東条内閣の閣僚(商工大臣)であった岸信介への嫌悪感が、安保改訂に反対した理由のようだ。国民には戦争への強い嫌悪があり、岸信介は戦争を引きずっている様に見えたのだ。

因に、岸信介の描いていた憲法改訂への筋書きは、岸の退陣により二度と表には出てこなかった。その後の総理である池田は元々吉田茂の後継者であり、経済政策だけだった。岸信介は国民の一歩前を進む政治を目指したが、弟の佐藤栄作、中曽根康弘の長期政権でも、国民の後を追うことに終始したのだ。

民主主義体制における一流の政治家は、国民と伴に考える態度で、国民の一歩前を歩くだろう。

戦争直後の経済優先は、正しい選択だっただろう。しかし、佐藤栄作や中曽根康弘の時代には、日本は経済回復へのレール上を既にひた走っており、憲法改定を議論すべきだった。憲法改訂の必要性は知っていたが、議論を開始する程度の決断さえ出来ないレベルの政治家(=政治屋)だったことになる。

(2)太平洋戦争は、日本統治の権威が、天皇と政府と軍の間の空間に浮遊し、明確な意志のもとに遂行されたのではないと思う。殆どの日本人は、戦争に巻き込まれたという感覚を持っており、従って誰も責任をとる気持ちなどなく、日本独自の戦争総括は一切なされていない。国民は煽動され、官憲に支配されて、戦地に向かった。戦争が終わった時の国民の感覚は、巨大な自然災害が去ったというものだったと思う。外国を交渉すべき相手と考える明確な政治主体があれば、あの戦争はなかったのではないのか。結果として、昭和版尊王攘夷運動を、全国民に強いたのではなかったのか?

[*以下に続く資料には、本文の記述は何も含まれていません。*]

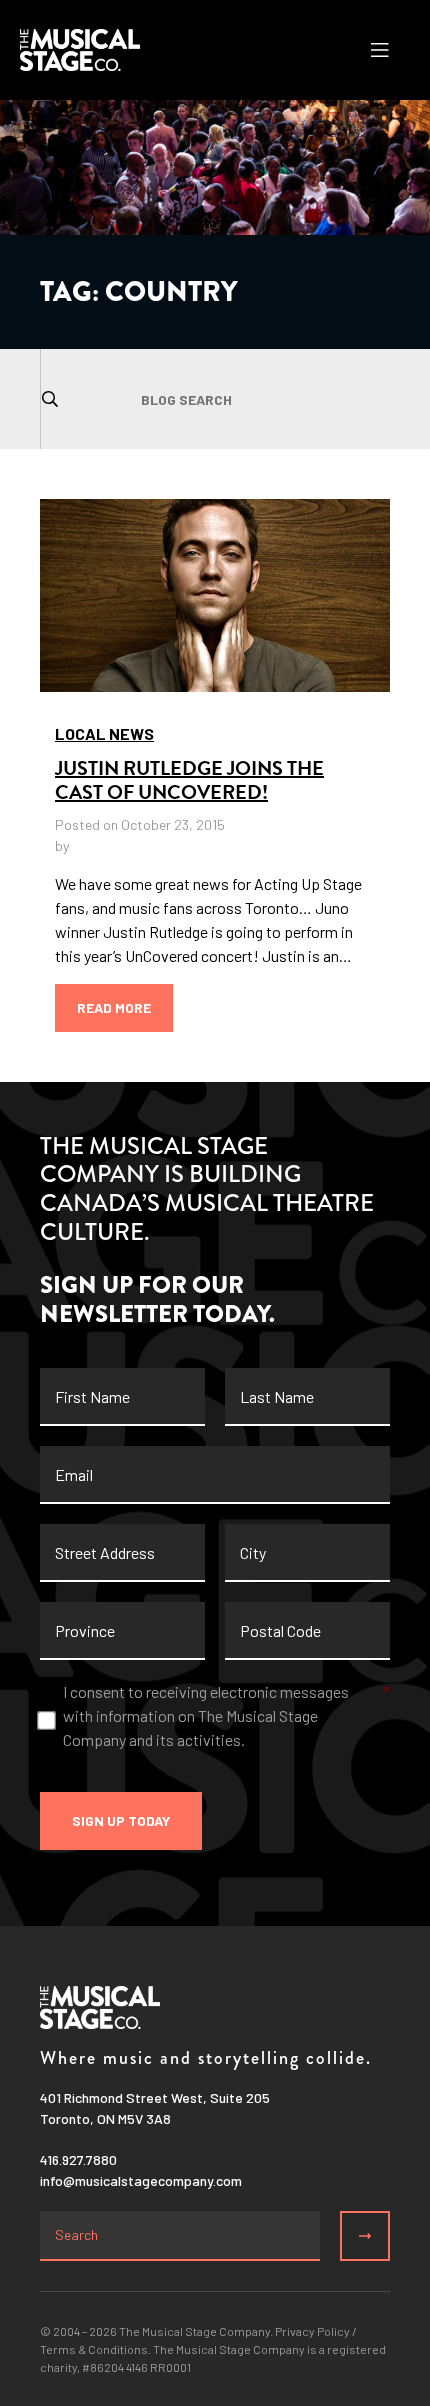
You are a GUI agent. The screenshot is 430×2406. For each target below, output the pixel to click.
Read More (114, 1007)
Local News (104, 733)
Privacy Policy (312, 2331)
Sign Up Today (121, 1820)
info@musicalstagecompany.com (141, 2180)
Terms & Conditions (94, 2349)
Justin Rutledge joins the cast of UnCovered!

外国(人)を交渉相手と言うより、まるで天災をひき起す未知の生物のように捉えた、幕末の尊王攘夷運動の延長上にあの戦争があったという考え方がある(原田伊織著「明治維新と言う過ち」)。長州の”志士”達の考え方とは違って、江戸幕府はしたたかに外交を行い、江戸庶民は外国人にも気後れを感じさせなかったらしい。井上勝生著の「幕末・維新」には、「(欧米人に対する)嫌悪と警戒のイメージは、近代の文明開化以降に生み出されたものである」(第三章、p101)と書かれている。

幕末から昭和までの歴史資料を、全て掘り出して、出来るだけ多くの歴史学者、社会学者、政治学者などに研究議論してもらい、この期間の歴史の総括を行ってもらいたいものである。

(素人の素朴な感覚で書いたものです。批判等歓迎します。)

1 件のコメント:

  1. 私もあの番組を見た。田原氏同様安保の内容など知るよしも無く、只戦争反対と同義語のように安保反対を叫んだ当時の学生で、わたしはあった。今、憲法改正を叫んでいるが。